• [Task to complete]
Begin at the line that has "You are a computer-use agent. Image resolution: width=857" and stop after the line that has "Looking at the screenshot, I should tap(134, 118).". Return every line in that span word for word, and nothing else from the items.

• [The input]
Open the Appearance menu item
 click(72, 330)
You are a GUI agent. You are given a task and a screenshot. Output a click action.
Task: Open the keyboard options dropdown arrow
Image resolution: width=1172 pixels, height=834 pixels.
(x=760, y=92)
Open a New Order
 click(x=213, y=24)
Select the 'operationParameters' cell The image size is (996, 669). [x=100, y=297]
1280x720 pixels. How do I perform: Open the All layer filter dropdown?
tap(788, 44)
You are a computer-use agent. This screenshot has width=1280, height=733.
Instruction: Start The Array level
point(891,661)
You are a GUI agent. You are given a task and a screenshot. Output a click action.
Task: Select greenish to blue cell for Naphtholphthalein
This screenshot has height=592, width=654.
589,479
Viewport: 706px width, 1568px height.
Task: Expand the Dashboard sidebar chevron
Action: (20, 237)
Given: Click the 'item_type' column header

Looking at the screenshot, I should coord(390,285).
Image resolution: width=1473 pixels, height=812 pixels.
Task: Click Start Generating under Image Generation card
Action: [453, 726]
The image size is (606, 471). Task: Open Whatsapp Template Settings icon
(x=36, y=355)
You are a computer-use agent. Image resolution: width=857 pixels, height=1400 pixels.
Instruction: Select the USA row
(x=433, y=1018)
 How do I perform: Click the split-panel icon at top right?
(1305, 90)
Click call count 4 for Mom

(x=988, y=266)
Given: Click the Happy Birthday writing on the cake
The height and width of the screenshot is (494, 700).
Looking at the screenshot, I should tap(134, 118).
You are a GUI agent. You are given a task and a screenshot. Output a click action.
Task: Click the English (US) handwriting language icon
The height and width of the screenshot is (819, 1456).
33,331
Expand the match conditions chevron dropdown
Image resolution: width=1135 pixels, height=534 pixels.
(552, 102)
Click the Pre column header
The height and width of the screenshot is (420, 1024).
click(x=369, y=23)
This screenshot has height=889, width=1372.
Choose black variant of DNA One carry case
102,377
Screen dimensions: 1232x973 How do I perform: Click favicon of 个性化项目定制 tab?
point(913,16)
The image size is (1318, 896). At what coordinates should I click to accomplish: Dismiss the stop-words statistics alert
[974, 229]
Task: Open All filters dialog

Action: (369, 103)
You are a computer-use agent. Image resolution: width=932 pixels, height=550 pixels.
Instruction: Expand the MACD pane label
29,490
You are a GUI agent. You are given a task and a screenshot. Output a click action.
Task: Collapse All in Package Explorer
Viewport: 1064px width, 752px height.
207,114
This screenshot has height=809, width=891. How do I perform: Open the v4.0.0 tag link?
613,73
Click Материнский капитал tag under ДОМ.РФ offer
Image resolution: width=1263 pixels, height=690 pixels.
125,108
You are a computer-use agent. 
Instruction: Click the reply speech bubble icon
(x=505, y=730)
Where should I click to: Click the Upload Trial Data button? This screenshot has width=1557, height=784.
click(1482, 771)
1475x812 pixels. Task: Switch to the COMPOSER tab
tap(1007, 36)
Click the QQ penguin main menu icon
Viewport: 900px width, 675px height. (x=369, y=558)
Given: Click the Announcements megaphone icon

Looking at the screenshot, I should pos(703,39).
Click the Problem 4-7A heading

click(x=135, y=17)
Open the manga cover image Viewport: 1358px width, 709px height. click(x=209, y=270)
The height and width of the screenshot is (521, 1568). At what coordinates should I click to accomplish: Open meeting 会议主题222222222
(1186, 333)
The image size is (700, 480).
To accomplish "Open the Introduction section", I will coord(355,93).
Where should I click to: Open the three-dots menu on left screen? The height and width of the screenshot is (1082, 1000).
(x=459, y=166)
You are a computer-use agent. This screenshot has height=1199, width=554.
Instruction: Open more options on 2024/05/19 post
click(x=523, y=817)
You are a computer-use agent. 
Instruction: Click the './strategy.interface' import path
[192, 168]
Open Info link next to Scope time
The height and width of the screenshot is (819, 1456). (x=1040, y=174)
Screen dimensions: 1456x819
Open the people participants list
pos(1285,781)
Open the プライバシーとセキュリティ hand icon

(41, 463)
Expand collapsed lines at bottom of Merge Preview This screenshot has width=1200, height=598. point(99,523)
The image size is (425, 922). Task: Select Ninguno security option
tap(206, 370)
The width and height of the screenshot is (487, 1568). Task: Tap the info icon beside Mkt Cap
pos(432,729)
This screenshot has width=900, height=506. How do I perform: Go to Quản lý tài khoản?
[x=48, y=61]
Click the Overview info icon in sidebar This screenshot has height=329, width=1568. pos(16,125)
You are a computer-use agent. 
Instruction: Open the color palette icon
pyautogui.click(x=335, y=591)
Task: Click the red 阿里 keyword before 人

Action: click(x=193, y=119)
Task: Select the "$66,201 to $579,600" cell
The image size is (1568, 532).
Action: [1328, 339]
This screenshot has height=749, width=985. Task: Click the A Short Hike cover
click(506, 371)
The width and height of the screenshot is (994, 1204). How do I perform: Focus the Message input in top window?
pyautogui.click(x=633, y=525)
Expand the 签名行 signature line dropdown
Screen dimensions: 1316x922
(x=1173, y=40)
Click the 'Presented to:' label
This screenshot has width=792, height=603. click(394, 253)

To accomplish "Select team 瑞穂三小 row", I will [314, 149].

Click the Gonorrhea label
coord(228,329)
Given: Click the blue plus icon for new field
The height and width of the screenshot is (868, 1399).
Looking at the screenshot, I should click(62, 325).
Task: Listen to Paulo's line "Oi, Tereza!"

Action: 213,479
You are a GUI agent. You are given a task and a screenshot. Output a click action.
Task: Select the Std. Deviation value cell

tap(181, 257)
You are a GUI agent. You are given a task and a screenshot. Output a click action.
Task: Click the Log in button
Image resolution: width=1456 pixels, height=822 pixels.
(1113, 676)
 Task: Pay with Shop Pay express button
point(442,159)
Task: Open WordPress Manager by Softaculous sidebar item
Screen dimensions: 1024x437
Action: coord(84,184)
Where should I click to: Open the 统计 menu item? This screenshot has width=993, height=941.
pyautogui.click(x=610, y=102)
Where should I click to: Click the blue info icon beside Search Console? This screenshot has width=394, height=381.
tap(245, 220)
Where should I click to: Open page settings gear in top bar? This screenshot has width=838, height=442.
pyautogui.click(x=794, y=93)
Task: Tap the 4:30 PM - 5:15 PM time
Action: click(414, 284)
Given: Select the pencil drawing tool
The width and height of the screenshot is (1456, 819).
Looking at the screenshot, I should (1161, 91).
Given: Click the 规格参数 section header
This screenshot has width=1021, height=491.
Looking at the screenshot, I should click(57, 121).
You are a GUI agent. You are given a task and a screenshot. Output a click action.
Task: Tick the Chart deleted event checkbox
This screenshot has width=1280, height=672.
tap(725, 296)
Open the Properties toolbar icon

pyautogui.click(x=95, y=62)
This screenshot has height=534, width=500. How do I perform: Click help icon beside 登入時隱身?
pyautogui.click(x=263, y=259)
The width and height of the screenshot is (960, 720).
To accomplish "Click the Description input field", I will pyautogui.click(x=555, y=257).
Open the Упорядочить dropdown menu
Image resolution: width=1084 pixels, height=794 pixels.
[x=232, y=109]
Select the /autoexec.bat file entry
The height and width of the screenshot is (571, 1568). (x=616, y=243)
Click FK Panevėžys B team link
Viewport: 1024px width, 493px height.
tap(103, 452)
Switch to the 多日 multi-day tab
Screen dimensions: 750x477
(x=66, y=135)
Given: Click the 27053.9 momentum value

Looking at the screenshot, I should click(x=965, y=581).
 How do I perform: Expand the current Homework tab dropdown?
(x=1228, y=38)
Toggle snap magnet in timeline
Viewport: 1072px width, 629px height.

• [Written response]
You are a computer-use agent. Image resolution: width=857 pixels, height=1400 pixels.
Instruction: Select the USA row
(x=433, y=1018)
 How do I perform: Click the split-panel icon at top right?
(1305, 90)
Click call count 4 for Mom

(x=988, y=266)
Given: Click the Happy Birthday writing on the cake
The height and width of the screenshot is (494, 700).
Looking at the screenshot, I should tap(134, 118).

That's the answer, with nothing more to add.